EXERCISE BRIEF: Count the lines in the listing below that contain the string "size", treating uppercase and lowercase as different. Give only the number.

------------------------------------------------------------

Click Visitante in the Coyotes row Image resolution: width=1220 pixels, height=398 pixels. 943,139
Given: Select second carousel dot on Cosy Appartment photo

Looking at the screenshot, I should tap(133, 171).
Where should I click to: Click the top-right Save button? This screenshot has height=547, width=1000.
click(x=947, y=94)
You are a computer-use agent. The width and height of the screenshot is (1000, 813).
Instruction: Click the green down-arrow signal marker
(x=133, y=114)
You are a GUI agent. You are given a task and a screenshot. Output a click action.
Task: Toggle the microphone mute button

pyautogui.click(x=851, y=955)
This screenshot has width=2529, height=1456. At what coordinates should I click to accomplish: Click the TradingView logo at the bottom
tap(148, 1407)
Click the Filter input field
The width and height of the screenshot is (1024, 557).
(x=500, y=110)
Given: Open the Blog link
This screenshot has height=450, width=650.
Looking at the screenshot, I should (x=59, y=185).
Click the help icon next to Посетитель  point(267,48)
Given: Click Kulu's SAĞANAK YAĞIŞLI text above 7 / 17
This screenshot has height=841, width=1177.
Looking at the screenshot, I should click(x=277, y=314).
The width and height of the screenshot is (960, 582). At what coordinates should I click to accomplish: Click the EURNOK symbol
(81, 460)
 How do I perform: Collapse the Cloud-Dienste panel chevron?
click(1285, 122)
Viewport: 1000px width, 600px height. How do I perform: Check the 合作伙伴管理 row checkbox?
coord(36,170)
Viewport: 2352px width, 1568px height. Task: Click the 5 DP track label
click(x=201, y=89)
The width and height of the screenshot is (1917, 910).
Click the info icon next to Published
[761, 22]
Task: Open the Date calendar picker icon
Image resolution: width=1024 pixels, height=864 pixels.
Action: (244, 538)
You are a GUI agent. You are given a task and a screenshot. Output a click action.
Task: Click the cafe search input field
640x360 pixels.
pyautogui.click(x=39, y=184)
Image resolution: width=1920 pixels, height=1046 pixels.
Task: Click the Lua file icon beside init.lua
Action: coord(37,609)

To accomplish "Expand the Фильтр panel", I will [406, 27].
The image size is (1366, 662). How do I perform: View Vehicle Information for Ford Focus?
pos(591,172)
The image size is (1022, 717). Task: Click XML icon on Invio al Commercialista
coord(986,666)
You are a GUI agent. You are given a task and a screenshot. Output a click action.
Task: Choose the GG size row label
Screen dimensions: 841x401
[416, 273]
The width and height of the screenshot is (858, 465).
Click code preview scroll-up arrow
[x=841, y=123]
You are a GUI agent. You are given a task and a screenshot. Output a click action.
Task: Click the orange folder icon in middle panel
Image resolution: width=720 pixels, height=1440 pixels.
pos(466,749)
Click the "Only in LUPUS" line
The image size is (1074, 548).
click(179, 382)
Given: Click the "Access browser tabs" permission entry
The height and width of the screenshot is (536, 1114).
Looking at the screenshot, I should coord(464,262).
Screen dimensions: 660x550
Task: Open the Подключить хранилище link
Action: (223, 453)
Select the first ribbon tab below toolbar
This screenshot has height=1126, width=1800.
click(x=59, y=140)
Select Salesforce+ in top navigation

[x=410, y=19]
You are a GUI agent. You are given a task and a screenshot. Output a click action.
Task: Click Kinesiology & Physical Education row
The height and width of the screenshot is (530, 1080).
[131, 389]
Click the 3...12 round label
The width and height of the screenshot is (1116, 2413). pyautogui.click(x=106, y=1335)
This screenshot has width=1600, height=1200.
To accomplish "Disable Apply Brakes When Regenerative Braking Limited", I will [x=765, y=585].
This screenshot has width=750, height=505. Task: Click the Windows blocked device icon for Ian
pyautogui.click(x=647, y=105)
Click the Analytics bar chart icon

------------------------------------------------------------

WRITTEN ANSWER: 4